DATASET RECORDS -
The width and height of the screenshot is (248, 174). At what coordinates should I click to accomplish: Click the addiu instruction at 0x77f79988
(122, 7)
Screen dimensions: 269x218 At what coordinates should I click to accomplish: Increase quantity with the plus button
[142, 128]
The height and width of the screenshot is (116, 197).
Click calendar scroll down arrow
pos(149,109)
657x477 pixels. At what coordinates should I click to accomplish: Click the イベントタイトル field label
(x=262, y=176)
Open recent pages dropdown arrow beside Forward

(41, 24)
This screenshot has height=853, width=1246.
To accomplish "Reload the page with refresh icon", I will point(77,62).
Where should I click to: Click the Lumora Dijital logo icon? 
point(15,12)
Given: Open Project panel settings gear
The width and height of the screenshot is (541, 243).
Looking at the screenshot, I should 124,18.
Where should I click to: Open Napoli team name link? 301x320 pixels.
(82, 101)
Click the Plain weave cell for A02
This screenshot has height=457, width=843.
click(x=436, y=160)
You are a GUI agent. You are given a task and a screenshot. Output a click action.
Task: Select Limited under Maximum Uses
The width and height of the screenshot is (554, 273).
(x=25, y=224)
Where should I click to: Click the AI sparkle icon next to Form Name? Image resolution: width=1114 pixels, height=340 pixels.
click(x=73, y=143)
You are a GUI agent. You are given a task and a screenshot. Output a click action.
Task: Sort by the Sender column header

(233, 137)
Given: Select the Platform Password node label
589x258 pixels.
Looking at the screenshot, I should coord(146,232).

OBJECTIVE - Copy out all of the entries above word for word, without changing anything.

TASK OUTPUT -
The width and height of the screenshot is (248, 174). At what coordinates should I click to accomplish: Click the addiu instruction at 0x77f79988
(122, 7)
Screen dimensions: 269x218 At what coordinates should I click to accomplish: Increase quantity with the plus button
[142, 128]
The height and width of the screenshot is (116, 197).
Click calendar scroll down arrow
pos(149,109)
657x477 pixels. At what coordinates should I click to accomplish: Click the イベントタイトル field label
(x=262, y=176)
Open recent pages dropdown arrow beside Forward

(41, 24)
This screenshot has height=853, width=1246.
To accomplish "Reload the page with refresh icon", I will point(77,62).
Where should I click to: Click the Lumora Dijital logo icon? 
point(15,12)
Given: Open Project panel settings gear
The width and height of the screenshot is (541, 243).
Looking at the screenshot, I should 124,18.
Where should I click to: Open Napoli team name link? 301x320 pixels.
(82, 101)
Click the Plain weave cell for A02
This screenshot has height=457, width=843.
click(x=436, y=160)
You are a GUI agent. You are given a task and a screenshot. Output a click action.
Task: Select Limited under Maximum Uses
The width and height of the screenshot is (554, 273).
(x=25, y=224)
Where should I click to: Click the AI sparkle icon next to Form Name? Image resolution: width=1114 pixels, height=340 pixels.
click(x=73, y=143)
You are a GUI agent. You are given a task and a screenshot. Output a click action.
Task: Sort by the Sender column header

(233, 137)
Given: Select the Platform Password node label
589x258 pixels.
Looking at the screenshot, I should coord(146,232).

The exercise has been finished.